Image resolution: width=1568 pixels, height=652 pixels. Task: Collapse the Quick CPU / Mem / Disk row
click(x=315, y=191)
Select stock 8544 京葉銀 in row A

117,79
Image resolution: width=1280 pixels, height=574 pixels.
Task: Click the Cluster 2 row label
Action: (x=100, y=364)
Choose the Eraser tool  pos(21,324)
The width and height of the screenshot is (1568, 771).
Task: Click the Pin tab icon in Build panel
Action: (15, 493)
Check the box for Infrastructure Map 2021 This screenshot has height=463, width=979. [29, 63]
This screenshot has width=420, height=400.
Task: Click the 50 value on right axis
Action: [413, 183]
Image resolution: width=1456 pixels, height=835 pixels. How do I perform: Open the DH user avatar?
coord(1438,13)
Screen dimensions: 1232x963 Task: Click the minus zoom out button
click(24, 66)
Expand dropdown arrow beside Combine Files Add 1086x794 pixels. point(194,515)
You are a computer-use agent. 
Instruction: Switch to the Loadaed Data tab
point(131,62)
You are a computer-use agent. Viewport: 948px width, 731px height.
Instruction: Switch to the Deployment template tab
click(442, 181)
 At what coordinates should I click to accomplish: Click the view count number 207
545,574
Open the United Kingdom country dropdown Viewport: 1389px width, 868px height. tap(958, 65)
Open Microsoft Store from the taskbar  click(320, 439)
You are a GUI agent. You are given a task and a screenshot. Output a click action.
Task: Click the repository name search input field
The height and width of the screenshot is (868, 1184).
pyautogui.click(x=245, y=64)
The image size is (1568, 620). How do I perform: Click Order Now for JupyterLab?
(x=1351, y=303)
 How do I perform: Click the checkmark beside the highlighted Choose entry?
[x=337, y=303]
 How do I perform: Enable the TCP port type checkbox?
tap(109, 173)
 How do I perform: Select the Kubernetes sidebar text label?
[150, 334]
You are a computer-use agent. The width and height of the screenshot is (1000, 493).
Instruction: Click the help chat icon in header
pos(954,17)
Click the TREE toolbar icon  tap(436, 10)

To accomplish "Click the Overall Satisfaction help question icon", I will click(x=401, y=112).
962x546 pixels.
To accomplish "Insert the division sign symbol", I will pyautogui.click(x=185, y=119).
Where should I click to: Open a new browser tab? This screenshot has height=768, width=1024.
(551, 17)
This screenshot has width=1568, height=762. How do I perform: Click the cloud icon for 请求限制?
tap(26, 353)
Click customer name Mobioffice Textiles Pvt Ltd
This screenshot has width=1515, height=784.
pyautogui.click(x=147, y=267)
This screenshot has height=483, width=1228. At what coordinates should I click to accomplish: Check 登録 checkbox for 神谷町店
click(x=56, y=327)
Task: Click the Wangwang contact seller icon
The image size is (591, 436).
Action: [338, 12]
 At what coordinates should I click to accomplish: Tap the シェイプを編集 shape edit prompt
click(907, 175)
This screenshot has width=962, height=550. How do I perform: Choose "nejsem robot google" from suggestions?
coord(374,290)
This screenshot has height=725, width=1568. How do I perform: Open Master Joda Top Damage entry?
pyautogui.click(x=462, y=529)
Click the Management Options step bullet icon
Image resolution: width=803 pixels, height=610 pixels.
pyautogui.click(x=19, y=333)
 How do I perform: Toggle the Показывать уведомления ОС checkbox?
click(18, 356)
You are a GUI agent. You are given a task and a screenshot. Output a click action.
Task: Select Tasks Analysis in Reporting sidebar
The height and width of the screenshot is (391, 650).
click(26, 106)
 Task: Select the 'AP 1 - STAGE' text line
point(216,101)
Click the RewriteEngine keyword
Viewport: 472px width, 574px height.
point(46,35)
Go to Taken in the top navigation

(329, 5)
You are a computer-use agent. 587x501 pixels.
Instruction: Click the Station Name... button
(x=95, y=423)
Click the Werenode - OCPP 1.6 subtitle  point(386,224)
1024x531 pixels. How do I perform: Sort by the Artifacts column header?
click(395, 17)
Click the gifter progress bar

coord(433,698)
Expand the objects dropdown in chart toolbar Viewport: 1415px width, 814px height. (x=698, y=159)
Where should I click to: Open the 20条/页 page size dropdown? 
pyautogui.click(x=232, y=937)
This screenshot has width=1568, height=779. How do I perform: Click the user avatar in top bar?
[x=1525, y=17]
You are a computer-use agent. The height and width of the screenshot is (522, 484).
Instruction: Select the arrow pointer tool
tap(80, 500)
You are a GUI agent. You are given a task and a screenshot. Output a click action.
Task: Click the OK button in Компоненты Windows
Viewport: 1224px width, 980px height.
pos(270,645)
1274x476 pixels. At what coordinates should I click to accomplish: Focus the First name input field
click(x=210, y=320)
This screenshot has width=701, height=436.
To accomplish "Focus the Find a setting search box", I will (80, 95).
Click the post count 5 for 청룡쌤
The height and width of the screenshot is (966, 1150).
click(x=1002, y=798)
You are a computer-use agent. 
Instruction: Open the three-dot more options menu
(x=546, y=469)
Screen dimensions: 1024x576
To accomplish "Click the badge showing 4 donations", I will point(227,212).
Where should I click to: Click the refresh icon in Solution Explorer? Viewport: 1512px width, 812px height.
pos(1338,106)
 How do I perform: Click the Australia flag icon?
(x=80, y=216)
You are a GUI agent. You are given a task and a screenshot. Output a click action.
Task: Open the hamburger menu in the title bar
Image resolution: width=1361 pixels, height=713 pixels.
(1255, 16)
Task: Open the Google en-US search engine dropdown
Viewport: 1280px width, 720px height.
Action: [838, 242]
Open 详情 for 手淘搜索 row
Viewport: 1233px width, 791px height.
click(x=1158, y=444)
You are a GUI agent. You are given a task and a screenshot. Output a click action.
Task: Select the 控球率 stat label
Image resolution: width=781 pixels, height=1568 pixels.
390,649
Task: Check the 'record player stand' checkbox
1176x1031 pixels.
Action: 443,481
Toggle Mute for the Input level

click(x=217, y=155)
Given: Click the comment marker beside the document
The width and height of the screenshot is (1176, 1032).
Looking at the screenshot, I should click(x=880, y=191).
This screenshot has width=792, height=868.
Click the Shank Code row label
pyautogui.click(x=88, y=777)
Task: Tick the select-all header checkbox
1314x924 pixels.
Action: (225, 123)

++++++++

Transcribe all of the data above, keeping each line exactly as it stands.

• _Written solution_
Image resolution: width=1568 pixels, height=652 pixels. Task: Collapse the Quick CPU / Mem / Disk row
click(x=315, y=191)
Select stock 8544 京葉銀 in row A

117,79
Image resolution: width=1280 pixels, height=574 pixels.
Task: Click the Cluster 2 row label
Action: (x=100, y=364)
Choose the Eraser tool  pos(21,324)
The width and height of the screenshot is (1568, 771).
Task: Click the Pin tab icon in Build panel
Action: (15, 493)
Check the box for Infrastructure Map 2021 This screenshot has height=463, width=979. [29, 63]
This screenshot has width=420, height=400.
Task: Click the 50 value on right axis
Action: [413, 183]
Image resolution: width=1456 pixels, height=835 pixels. How do I perform: Open the DH user avatar?
coord(1438,13)
Screen dimensions: 1232x963 Task: Click the minus zoom out button
click(24, 66)
Expand dropdown arrow beside Combine Files Add 1086x794 pixels. point(194,515)
You are a computer-use agent. 
Instruction: Switch to the Loadaed Data tab
point(131,62)
You are a computer-use agent. Viewport: 948px width, 731px height.
Instruction: Switch to the Deployment template tab
click(442, 181)
 At what coordinates should I click to accomplish: Click the view count number 207
545,574
Open the United Kingdom country dropdown Viewport: 1389px width, 868px height. tap(958, 65)
Open Microsoft Store from the taskbar  click(320, 439)
You are a GUI agent. You are given a task and a screenshot. Output a click action.
Task: Click the repository name search input field
The height and width of the screenshot is (868, 1184).
pyautogui.click(x=245, y=64)
The image size is (1568, 620). How do I perform: Click Order Now for JupyterLab?
(x=1351, y=303)
 How do I perform: Click the checkmark beside the highlighted Choose entry?
[x=337, y=303]
 How do I perform: Enable the TCP port type checkbox?
tap(109, 173)
 How do I perform: Select the Kubernetes sidebar text label?
[150, 334]
You are a computer-use agent. The width and height of the screenshot is (1000, 493).
Instruction: Click the help chat icon in header
pos(954,17)
Click the TREE toolbar icon  tap(436, 10)

To accomplish "Click the Overall Satisfaction help question icon", I will click(x=401, y=112).
962x546 pixels.
To accomplish "Insert the division sign symbol", I will pyautogui.click(x=185, y=119).
Where should I click to: Open a new browser tab? This screenshot has height=768, width=1024.
(551, 17)
This screenshot has width=1568, height=762. How do I perform: Click the cloud icon for 请求限制?
tap(26, 353)
Click customer name Mobioffice Textiles Pvt Ltd
This screenshot has width=1515, height=784.
pyautogui.click(x=147, y=267)
This screenshot has height=483, width=1228. At what coordinates should I click to accomplish: Check 登録 checkbox for 神谷町店
click(x=56, y=327)
Task: Click the Wangwang contact seller icon
The image size is (591, 436).
Action: [338, 12]
 At what coordinates should I click to accomplish: Tap the シェイプを編集 shape edit prompt
click(907, 175)
This screenshot has width=962, height=550. How do I perform: Choose "nejsem robot google" from suggestions?
coord(374,290)
This screenshot has height=725, width=1568. How do I perform: Open Master Joda Top Damage entry?
pyautogui.click(x=462, y=529)
Click the Management Options step bullet icon
Image resolution: width=803 pixels, height=610 pixels.
pyautogui.click(x=19, y=333)
 How do I perform: Toggle the Показывать уведомления ОС checkbox?
click(18, 356)
You are a GUI agent. You are given a task and a screenshot. Output a click action.
Task: Select Tasks Analysis in Reporting sidebar
The height and width of the screenshot is (391, 650).
click(26, 106)
 Task: Select the 'AP 1 - STAGE' text line
point(216,101)
Click the RewriteEngine keyword
Viewport: 472px width, 574px height.
point(46,35)
Go to Taken in the top navigation

(329, 5)
You are a computer-use agent. 587x501 pixels.
Instruction: Click the Station Name... button
(x=95, y=423)
Click the Werenode - OCPP 1.6 subtitle  point(386,224)
1024x531 pixels. How do I perform: Sort by the Artifacts column header?
click(395, 17)
Click the gifter progress bar

coord(433,698)
Expand the objects dropdown in chart toolbar Viewport: 1415px width, 814px height. (x=698, y=159)
Where should I click to: Open the 20条/页 page size dropdown? 
pyautogui.click(x=232, y=937)
This screenshot has width=1568, height=779. How do I perform: Click the user avatar in top bar?
[x=1525, y=17]
You are a computer-use agent. The height and width of the screenshot is (522, 484).
Instruction: Select the arrow pointer tool
tap(80, 500)
You are a GUI agent. You are given a task and a screenshot. Output a click action.
Task: Click the OK button in Компоненты Windows
Viewport: 1224px width, 980px height.
pos(270,645)
1274x476 pixels. At what coordinates should I click to accomplish: Focus the First name input field
click(x=210, y=320)
This screenshot has width=701, height=436.
To accomplish "Focus the Find a setting search box", I will (80, 95).
Click the post count 5 for 청룡쌤
The height and width of the screenshot is (966, 1150).
click(x=1002, y=798)
You are a computer-use agent. 
Instruction: Open the three-dot more options menu
(x=546, y=469)
Screen dimensions: 1024x576
To accomplish "Click the badge showing 4 donations", I will point(227,212).
Where should I click to: Click the refresh icon in Solution Explorer? Viewport: 1512px width, 812px height.
pos(1338,106)
 How do I perform: Click the Australia flag icon?
(x=80, y=216)
You are a GUI agent. You are given a task and a screenshot. Output a click action.
Task: Open the hamburger menu in the title bar
Image resolution: width=1361 pixels, height=713 pixels.
(1255, 16)
Task: Open the Google en-US search engine dropdown
Viewport: 1280px width, 720px height.
Action: [838, 242]
Open 详情 for 手淘搜索 row
Viewport: 1233px width, 791px height.
click(x=1158, y=444)
You are a GUI agent. You are given a task and a screenshot. Output a click action.
Task: Select the 控球率 stat label
Image resolution: width=781 pixels, height=1568 pixels.
390,649
Task: Check the 'record player stand' checkbox
1176x1031 pixels.
Action: 443,481
Toggle Mute for the Input level

click(x=217, y=155)
Given: Click the comment marker beside the document
The width and height of the screenshot is (1176, 1032).
Looking at the screenshot, I should click(x=880, y=191).
This screenshot has width=792, height=868.
Click the Shank Code row label
pyautogui.click(x=88, y=777)
Task: Tick the select-all header checkbox
1314x924 pixels.
Action: (225, 123)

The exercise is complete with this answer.